Ricordiamo che l’idea di base degli accordi di Minsk era di reintegrare il Donbass in Ucraina con la condizione dell’autonomia della regione. Tuttavia, questo modello di reinserimento non soddisfa i nazionalisti ucraini, che semplicemente si rifiutano di attuare gli accordi di Minsk. La situazione che si è creata in seguito non ha costituito l’alternativa auspicata dalla Russia, cioè il congelamento del conflitto. Se gli accordi vengono violati, secondo logica il conflitto dovrebbe essere congelato. Ma le attività belliche, anche se di bassa intensità, sul fronte del Donbass continuano. Così, gli accordi di Minsk non hanno congelato il conflitto, perché per soddisfare le condizioni di sicurezza la parte russa non ha richiesto la cosa più importante – la cessazione dell’«operazione antiterroristica» nel Donbass e il ritiro delle unità dell’esercito ucraino coinvolte nei siti di dislocamento permanente. Dal momento che questo ancora non è stato fatto, le ostilità a bassa intensità nel Donbass continueranno anche quando comincerà il processo della correlazione dei “problemi di sicurezza” e l’attuazione degli accordi politici.

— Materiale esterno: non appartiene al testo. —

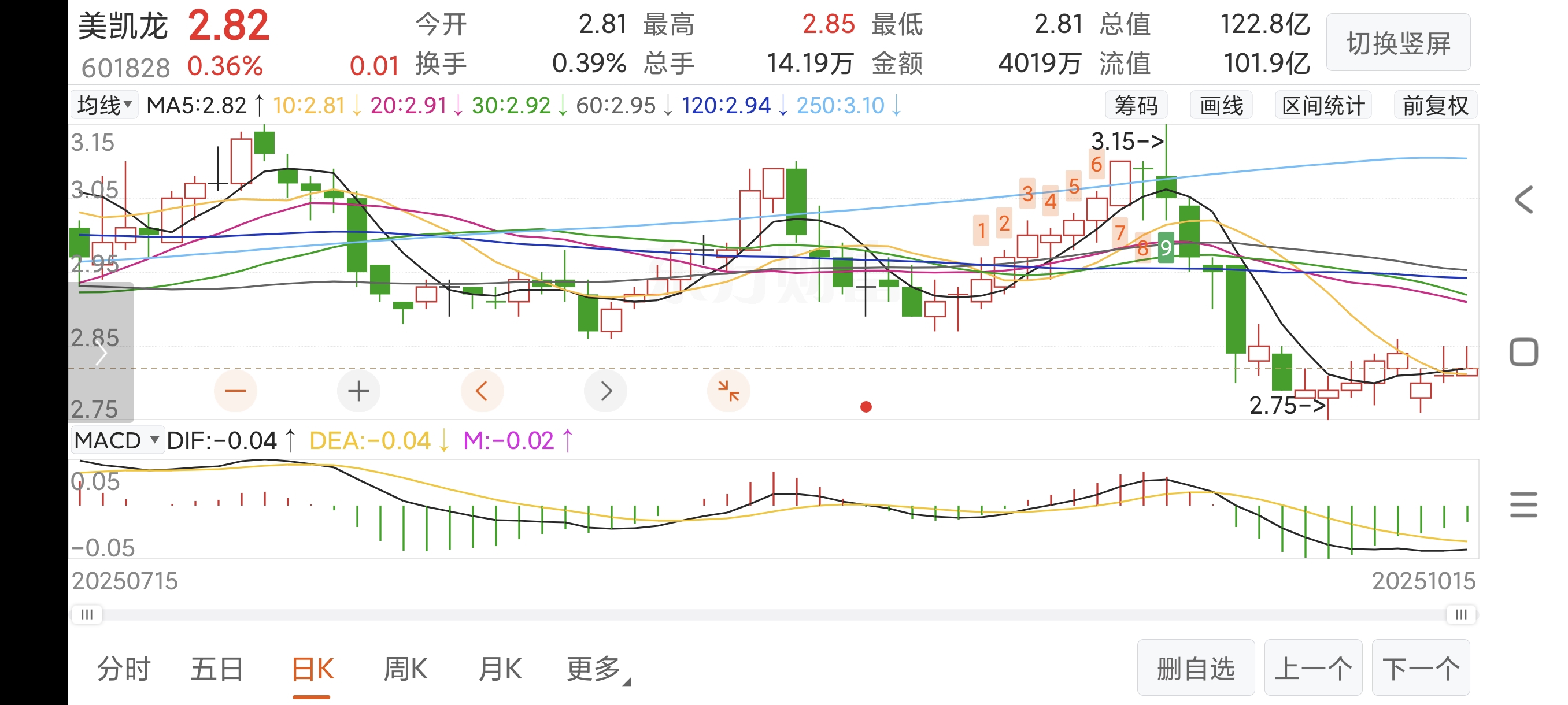Switch to the 周K tab
Screen dimensions: 1568x705
(405, 669)
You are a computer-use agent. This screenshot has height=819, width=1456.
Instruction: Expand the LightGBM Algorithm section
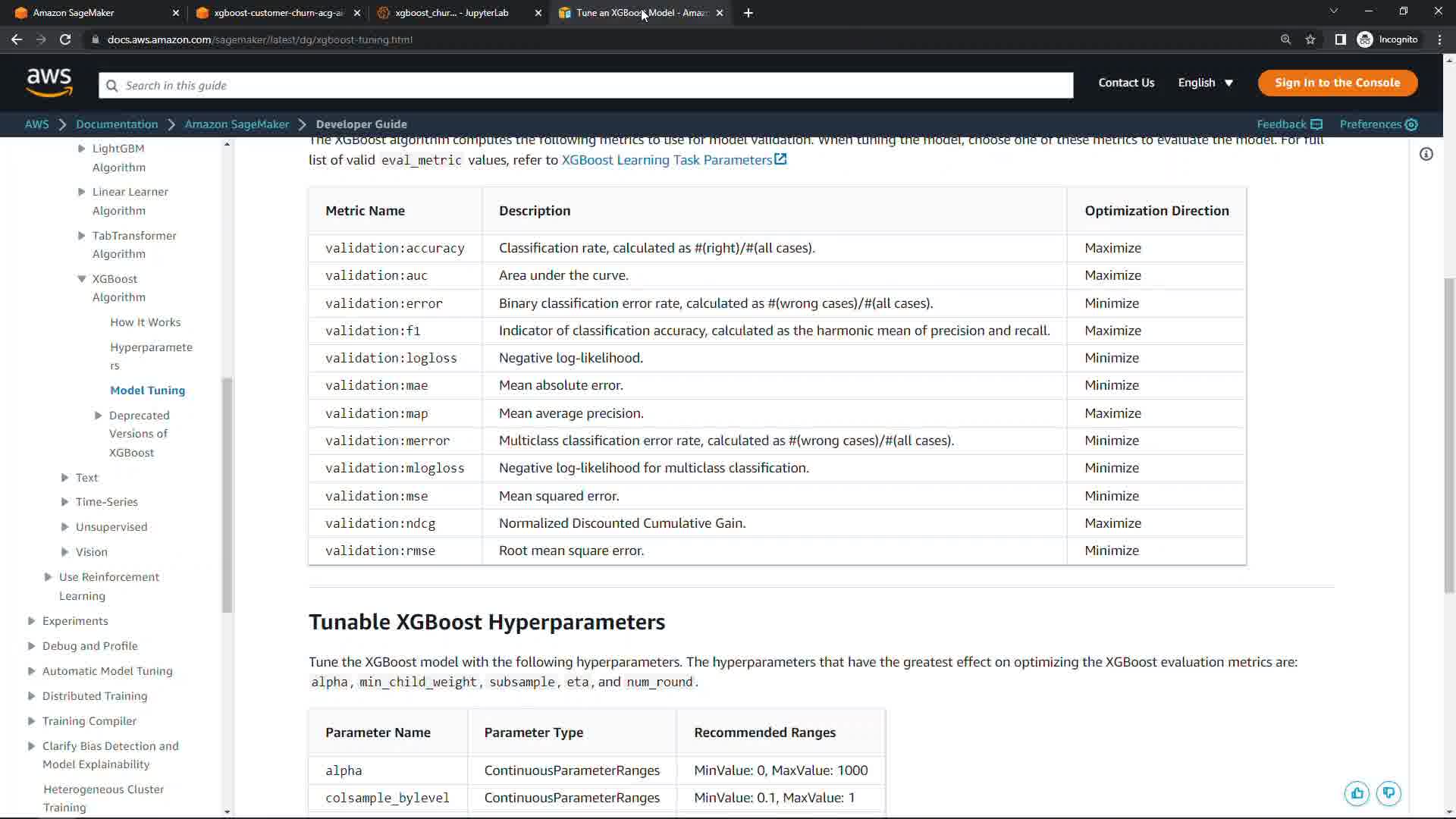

Tutto ciò determina la continua ambiguità delle relazioni russo-ucraine – né guerra né pace. La crisi militare nel Donbass non ha ancora provocato la rottura delle relazioni diplomatiche tra i due paesi, non c’è stata nessuna dichiarazione formale di guerra e neanche la risoluzione politica della crisi. I “dispetti” continuano anche sul piano economico. Ora l’Ucraina ha introdotto nuove sanzioni contro la Russia, che si rivelano sensibili per gli affari russi in Ucraina, in particolare per i sistemi di pagamento bancari e per l’impianto di Nicolajev della Rusal. Inoltre, alla vigilia del vertice di Berlino, la società ucraina Naftogaz ha avviato un procedimento arbitrale nei confronti delle autorità russe sugli asset in Crimea del valore di 2,6 miliardi di dollari.

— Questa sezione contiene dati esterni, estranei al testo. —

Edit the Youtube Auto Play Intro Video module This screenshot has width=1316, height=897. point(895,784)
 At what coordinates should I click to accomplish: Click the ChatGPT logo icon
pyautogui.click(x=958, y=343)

E’ chiaro che gli accordi Minsk hanno stabilito dei limiti per questo tipo di conflitto ibrido su diversi aspetti. E sebbene non sia stato realizzato nessun punto del programma degli accordi Minsk, essi restano formalmente in vigore perché il loro ripudio non sarebbe vantaggioso per nessuno dei partecipanti. Per questo il problema più importante del formato Normandia diventa un prolungamento nel 2017 del processo di Minsk.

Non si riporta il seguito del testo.